地域に愛され続ける豆腐店の挑戦
神戸市東灘区で、長年にわたり国産大豆にこだわった「濃くてうまい」豆腐を作り続けているやまいち商店様。
そのこだわりの味は、直営店舗のほか、関西エリアの百貨店などでも販売され、地元を中心に多くのファンに親しまれています。
しかし、2020年のコロナ禍で状況は一変しました。
百貨店の売上激減。直売の機会も制限される中で——
Q. 自動販売機の導入を検討された背景を教えてください。
やまいち商店様:「コロナ禍で百貨店の時短営業や閉店が相次ぎ、納品数が大きく減ってしまいました。直営店舗もなかなか開けられず、“どうやって商品を届ければいいのか”と考えたときに、非対面で安心して買っていただける自動販売機の導入を決めました。」
1台から始まった自販機販売、7台まで拡大した理由とは
2021年、まずは工場前に1台の自販機を設置。その後、口コミやSNSを通じて話題となり、現在では神戸市内に計7台の自動販売機を設置・運用しています。
Q. 初めての自販機導入に不安はありませんでしたか?
やまいち商店様:「自販機の担当の方が非常に親切にサポートしてくれました。遠方ではありましたが、Zoomで打ち合わせもできましたし、デザイン面もイメージカラーを伝えるだけでしっかり仕上げていただけて、安心して導入できました。」
「買いたい時間に買える」ことでファンが定着
Q. お客様からの反応はいかがでしたか?
やまいち商店様:「“24時間いつでも買えるからありがたい”という声がとても多いです。特に、夕食前の時間帯に立ち寄られる方が多く、無人販売でもお客様との接点を感じられています。」
実際、取材中も多くのお客様が自販機を訪れており、「店舗が閉まってから買えなくなって困っていたけど、自販機ができて助かった」「近所に来たときに立ち寄れるから便利」といった声が寄せられていました。
冷蔵ロッカー型自販機で“まとめ買い”にも対応
やまいち商店様では、さらに冷蔵ロッカー型自動販売機も新たに導入。従来の物販型自販機では解決できなかった課題に対応しました。
Q. 冷蔵ロッカー型を選んだ理由は?
やまいち商店様:「“まとめて買いたい”という声が非常に多かったんです。ただ、通常の自販機だと1個ずつしか出せず、商品も詰まりやすくて。ロッカー型なら一度に複数の商品を渡せますし、冷蔵機能で品質も保てる。中身が見える安心感もあります。」
これからの販売に自販機は“必須アイテム”になる
Q. 今後の展望について教えてください
「売るためには、必ず人が必要」という常識に、自動販売機という選択肢で新しい風を吹き込んでいます。

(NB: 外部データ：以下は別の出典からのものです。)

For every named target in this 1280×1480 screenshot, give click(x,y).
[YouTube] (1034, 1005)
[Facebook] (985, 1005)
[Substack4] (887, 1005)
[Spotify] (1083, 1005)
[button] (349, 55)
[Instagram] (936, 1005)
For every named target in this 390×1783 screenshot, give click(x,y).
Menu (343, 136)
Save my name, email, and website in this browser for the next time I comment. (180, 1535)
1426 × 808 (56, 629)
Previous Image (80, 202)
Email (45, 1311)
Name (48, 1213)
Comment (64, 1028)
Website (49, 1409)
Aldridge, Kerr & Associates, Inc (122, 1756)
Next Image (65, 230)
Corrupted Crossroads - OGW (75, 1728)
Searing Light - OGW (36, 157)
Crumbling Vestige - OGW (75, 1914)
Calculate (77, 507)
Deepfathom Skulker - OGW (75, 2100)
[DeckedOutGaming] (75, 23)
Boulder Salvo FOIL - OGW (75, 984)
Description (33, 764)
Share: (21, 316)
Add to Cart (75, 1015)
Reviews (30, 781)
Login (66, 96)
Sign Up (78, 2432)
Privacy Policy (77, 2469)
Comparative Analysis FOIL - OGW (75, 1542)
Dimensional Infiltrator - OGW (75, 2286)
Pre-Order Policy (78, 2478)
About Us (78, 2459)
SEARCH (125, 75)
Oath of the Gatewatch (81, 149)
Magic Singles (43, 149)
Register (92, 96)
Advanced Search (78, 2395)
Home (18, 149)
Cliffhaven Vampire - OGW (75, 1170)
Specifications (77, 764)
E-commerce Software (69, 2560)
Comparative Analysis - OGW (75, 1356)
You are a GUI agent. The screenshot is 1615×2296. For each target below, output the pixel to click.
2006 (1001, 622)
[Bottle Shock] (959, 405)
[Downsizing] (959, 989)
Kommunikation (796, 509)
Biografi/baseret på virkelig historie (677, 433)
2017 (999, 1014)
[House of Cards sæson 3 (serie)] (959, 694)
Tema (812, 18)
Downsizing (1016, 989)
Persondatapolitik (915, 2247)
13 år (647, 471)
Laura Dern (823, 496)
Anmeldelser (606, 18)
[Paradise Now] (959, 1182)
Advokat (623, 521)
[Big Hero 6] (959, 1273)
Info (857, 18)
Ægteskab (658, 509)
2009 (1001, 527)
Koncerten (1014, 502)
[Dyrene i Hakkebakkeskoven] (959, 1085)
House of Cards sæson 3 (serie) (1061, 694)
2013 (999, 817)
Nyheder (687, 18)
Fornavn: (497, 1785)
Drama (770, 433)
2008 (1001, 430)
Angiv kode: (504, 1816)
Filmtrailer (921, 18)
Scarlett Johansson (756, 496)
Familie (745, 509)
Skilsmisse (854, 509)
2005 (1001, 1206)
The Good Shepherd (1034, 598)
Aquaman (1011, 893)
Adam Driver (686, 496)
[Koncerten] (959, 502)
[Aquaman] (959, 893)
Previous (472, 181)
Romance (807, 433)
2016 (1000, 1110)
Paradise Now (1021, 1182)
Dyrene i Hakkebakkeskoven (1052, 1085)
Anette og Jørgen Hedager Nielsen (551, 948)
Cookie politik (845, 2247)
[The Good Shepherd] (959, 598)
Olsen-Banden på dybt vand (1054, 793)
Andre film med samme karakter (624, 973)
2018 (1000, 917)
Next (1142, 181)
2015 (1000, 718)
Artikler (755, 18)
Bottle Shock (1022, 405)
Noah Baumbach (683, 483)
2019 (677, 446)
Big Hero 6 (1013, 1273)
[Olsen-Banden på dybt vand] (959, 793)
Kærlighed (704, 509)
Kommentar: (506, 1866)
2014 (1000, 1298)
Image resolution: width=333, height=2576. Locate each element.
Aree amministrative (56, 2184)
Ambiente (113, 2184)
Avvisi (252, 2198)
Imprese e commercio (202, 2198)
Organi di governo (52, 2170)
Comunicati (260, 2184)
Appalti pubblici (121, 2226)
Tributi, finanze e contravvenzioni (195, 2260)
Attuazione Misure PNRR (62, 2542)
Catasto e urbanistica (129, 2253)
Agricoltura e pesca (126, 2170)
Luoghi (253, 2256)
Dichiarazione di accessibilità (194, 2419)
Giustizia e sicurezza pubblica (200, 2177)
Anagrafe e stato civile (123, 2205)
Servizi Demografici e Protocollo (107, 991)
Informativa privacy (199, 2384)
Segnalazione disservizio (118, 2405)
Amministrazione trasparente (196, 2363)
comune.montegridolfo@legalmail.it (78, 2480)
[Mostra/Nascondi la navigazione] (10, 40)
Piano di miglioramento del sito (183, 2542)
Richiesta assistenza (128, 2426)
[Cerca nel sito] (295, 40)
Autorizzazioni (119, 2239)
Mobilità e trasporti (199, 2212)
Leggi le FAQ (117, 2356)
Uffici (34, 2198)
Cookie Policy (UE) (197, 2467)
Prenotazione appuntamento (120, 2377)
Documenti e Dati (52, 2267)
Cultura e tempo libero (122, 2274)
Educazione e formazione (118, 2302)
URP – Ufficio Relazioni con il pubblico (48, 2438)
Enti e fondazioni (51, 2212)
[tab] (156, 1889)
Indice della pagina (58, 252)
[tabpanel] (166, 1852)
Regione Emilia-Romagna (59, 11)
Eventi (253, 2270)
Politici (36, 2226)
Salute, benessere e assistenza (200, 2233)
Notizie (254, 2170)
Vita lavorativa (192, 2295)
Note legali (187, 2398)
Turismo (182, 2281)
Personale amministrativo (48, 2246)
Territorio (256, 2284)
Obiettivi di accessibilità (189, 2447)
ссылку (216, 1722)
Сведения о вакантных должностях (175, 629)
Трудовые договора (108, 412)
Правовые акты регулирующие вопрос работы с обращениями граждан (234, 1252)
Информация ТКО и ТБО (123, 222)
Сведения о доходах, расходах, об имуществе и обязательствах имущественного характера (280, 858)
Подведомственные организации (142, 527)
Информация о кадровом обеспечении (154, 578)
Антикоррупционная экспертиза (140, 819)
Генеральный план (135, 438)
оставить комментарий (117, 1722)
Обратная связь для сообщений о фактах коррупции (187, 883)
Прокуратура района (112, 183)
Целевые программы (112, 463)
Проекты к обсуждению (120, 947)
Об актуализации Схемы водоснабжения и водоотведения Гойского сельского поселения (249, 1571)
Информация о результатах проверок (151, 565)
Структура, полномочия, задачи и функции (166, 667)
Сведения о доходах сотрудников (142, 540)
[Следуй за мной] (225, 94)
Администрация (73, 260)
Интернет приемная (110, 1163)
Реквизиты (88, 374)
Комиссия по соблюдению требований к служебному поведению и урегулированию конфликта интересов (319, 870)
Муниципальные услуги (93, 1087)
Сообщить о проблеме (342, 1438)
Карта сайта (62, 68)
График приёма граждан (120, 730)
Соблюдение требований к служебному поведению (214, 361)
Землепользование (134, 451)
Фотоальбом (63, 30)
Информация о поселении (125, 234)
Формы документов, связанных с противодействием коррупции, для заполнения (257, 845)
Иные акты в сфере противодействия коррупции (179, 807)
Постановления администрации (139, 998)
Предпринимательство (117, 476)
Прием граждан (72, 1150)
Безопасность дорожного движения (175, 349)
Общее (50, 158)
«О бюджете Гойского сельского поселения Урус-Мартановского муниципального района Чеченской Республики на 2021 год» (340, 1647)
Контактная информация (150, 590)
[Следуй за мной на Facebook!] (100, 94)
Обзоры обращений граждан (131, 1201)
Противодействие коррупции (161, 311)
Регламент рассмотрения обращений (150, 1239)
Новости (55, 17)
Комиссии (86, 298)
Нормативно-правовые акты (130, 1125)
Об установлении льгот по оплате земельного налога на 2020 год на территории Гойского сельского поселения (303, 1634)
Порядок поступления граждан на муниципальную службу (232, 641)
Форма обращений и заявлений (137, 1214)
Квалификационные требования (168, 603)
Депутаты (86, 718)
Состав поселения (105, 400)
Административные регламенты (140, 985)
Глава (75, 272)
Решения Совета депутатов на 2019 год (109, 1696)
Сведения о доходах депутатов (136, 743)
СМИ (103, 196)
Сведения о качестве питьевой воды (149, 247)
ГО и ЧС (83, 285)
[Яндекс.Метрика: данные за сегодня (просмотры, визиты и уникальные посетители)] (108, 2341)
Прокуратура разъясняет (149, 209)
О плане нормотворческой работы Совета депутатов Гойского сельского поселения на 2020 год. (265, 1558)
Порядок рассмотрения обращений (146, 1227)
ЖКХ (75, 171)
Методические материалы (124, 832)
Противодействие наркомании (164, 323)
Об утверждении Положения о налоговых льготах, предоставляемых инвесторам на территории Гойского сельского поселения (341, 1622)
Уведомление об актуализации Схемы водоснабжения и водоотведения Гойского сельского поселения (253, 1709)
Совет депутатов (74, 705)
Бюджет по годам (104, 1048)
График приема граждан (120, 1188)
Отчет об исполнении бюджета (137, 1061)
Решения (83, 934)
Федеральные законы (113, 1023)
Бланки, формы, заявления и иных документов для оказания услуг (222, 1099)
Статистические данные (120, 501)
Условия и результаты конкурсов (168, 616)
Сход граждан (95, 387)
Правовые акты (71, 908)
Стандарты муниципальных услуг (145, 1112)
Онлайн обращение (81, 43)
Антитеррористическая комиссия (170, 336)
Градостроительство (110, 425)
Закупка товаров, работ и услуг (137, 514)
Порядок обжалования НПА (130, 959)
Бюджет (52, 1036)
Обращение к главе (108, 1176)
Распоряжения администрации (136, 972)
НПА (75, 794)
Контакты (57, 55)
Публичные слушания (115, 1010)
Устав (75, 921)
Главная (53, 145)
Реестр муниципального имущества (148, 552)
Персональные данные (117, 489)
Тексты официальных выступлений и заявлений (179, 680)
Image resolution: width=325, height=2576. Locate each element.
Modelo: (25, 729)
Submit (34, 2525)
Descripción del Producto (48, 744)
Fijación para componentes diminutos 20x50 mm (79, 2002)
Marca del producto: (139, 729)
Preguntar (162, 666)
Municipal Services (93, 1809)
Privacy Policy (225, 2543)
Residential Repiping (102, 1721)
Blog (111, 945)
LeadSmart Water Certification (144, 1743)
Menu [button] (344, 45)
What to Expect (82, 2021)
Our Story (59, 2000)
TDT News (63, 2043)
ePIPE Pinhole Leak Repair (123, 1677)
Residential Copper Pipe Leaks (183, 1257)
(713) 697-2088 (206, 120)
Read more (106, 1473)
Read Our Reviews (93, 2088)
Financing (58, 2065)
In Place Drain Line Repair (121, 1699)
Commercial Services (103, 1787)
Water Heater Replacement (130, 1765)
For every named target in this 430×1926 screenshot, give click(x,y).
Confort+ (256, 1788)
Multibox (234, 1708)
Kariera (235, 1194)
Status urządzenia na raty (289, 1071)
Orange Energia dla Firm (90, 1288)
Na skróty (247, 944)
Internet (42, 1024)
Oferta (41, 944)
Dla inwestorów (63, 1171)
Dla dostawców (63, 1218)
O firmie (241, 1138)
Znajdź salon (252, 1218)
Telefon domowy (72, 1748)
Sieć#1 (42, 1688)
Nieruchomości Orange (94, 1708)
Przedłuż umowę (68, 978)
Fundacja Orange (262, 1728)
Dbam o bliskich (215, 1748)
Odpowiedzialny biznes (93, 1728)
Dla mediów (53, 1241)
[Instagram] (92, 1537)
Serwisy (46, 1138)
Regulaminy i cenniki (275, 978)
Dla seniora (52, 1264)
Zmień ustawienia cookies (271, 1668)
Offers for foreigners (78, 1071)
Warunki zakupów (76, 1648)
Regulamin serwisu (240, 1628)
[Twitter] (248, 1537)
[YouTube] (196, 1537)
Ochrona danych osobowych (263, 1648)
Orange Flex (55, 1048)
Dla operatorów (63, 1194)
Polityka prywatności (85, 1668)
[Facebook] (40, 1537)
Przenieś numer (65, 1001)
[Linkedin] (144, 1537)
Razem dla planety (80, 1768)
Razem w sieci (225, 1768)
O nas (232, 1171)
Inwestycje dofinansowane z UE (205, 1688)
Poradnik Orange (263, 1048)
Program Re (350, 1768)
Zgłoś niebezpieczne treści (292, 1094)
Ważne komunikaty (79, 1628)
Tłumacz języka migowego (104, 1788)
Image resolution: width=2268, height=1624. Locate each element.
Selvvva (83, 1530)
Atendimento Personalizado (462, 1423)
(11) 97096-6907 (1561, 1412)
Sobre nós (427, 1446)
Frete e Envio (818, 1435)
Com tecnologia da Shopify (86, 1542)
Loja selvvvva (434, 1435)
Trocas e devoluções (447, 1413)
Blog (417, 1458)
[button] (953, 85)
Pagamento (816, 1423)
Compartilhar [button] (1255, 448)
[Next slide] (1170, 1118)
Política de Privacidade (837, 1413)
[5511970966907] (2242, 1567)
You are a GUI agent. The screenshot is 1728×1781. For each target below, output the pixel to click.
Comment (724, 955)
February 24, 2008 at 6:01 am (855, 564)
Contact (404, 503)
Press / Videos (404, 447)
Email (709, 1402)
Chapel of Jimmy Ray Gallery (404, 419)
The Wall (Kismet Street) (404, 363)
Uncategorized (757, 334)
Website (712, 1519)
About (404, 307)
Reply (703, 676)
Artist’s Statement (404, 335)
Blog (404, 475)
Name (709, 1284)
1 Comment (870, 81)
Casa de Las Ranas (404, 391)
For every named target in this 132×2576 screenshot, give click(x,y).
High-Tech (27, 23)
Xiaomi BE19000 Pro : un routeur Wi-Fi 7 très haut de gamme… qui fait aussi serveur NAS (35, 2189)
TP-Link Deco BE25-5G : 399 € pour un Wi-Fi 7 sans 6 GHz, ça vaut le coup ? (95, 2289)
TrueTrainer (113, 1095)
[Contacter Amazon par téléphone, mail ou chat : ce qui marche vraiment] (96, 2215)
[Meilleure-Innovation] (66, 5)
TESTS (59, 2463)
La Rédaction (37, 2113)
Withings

やまいち商店様:「これからは人手不足・人件費の高騰が進む中で、自販機は絶対に必要な存在になると思います。
雨でも風でも、文句も言わず働いてくれる(笑)。“自販機で夕食が完結する”くらい、選べる商品が増えたら楽しいですよね。」
まとめ:スタッフの想いが伝わる「無人」の販売スタイル
商品のクオリティに一切の妥協をせず、なおかつ時代のニーズに合った方法で顧客に商品を届ける——
やまいち商店様の自販機導入は、単なる“無人販売”にとどまらず、顧客への想いを形にした挑戦でもありました。
「自販機は“販売機”であると同時に、“信頼を築く窓口”にもなる。」
そんな気持ちが伝わってくる事例でした。